The day of her half-marathon I couldn't help but mollycoddle her: do you have your energy jelly beans, are you hydrated, will you be warm enough? Are you sure? Are you positive? She sat in the car and shivered, more out of nerves than anything else, and half an hour before the race began, she left me and walked toward the starting line. After she was gone, I sat in the car and shivered (nerves, too) and when I couldn't take it anymore I got out and walked toward the race. When the gun went off, 9,000 runners sprinted past. "Whooo!" I yelped when she ran by in a sea of dry-wick fabric. "Yes, yes, you are awesome!"
I followed the course on foot, catching her at some mile-markers, missing her at others. Finally, I went to the finish line to wait. Three hours after she started running, one year after having a baby, three years after beating cancer, twenty years after I built her a snowman, she came down the final stretch. When I saw her I jumped up in the air. "That's my sister!" I shouted. "My sister! My sister!" I ran along beside her and took her picture. I cried.

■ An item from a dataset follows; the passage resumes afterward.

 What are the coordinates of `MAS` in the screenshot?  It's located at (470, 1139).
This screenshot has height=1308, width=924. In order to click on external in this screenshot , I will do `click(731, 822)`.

I think there's a special pride you can feel only if you've climbed into a radioactive hospital bed with a person.
"Jennifer Fitzpatrick, 27, Atlanta, GA." The announcer said.
"Yeah!" I shouted again.
Nearby, a man looked at me, then at my sister, then back at me. My tear-stained cheeks perplexed him. He didn't understand how her victory was my victory--her happiness, my happiness. He was not a sister.
"Does she belong to you?" the man asked
"Nah," I said, shaking my head, sniffling. "Not really." I wiped my eyes with the back of my hand. I took one last picture. "But we did beat chicken pox together once."